** PROBLEM TO SOLVE **
Write out exactly the lines from the one with "Given: Click play" through the last line of the data below, but not the pictures.

** DATA FOR THIS EXERCISE **
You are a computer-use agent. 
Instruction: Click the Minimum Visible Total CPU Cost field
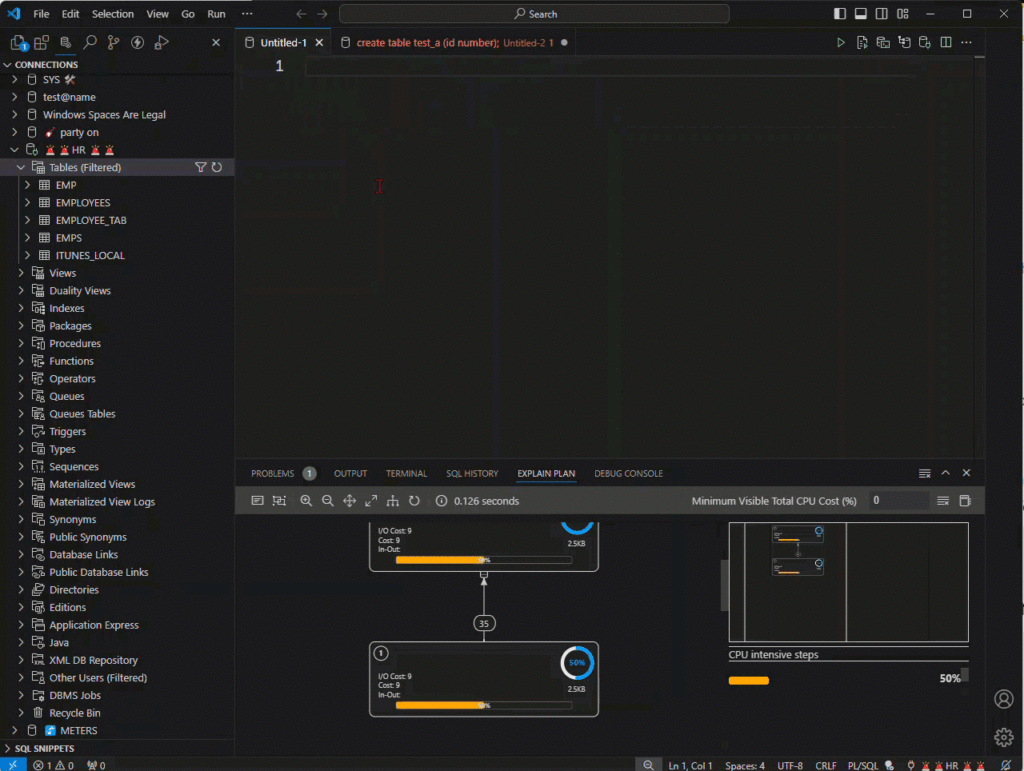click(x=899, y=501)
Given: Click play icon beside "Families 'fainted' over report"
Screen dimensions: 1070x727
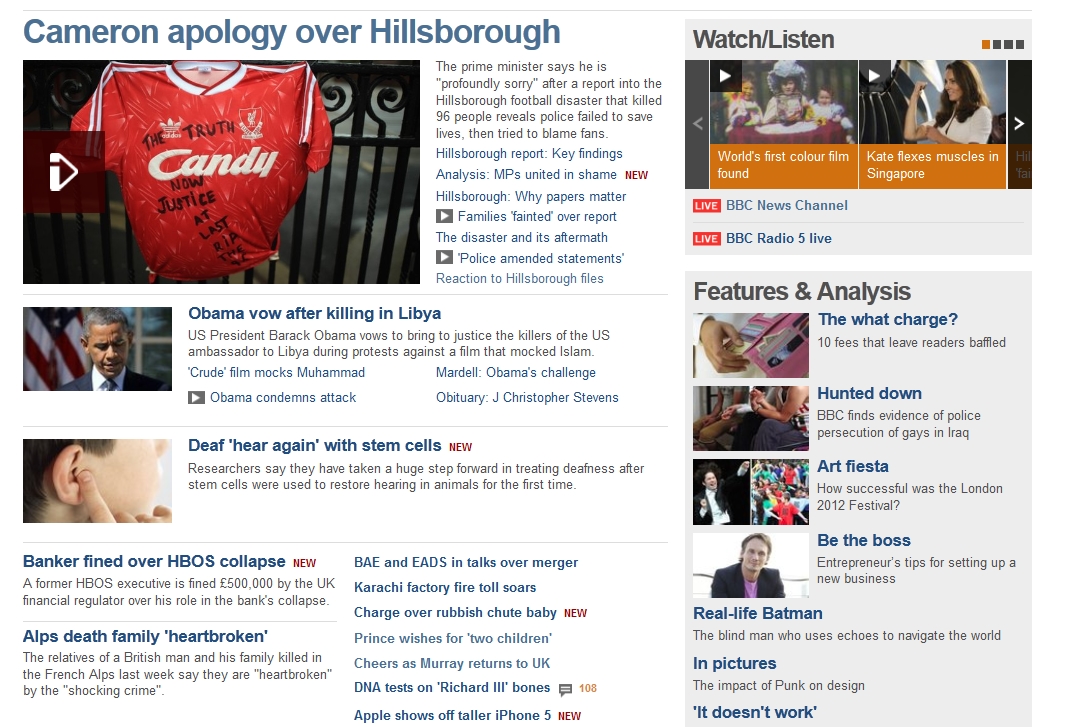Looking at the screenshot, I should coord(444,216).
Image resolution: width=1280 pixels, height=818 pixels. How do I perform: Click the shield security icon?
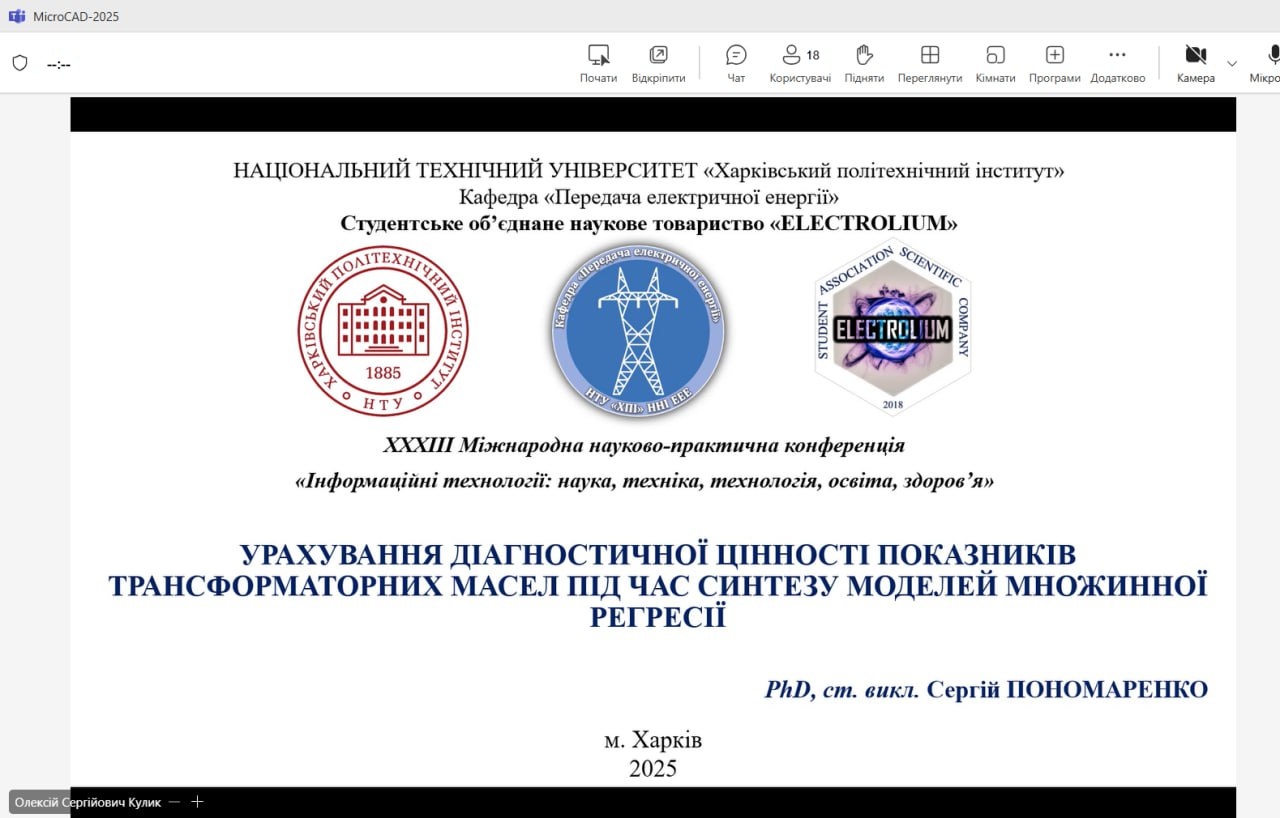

** FINISHED EXERCISE **
Given: Click play icon beside "Families 'fainted' over report"
Screen dimensions: 1070x727
Looking at the screenshot, I should coord(444,216).
Image resolution: width=1280 pixels, height=818 pixels. How do I perform: Click the shield security icon?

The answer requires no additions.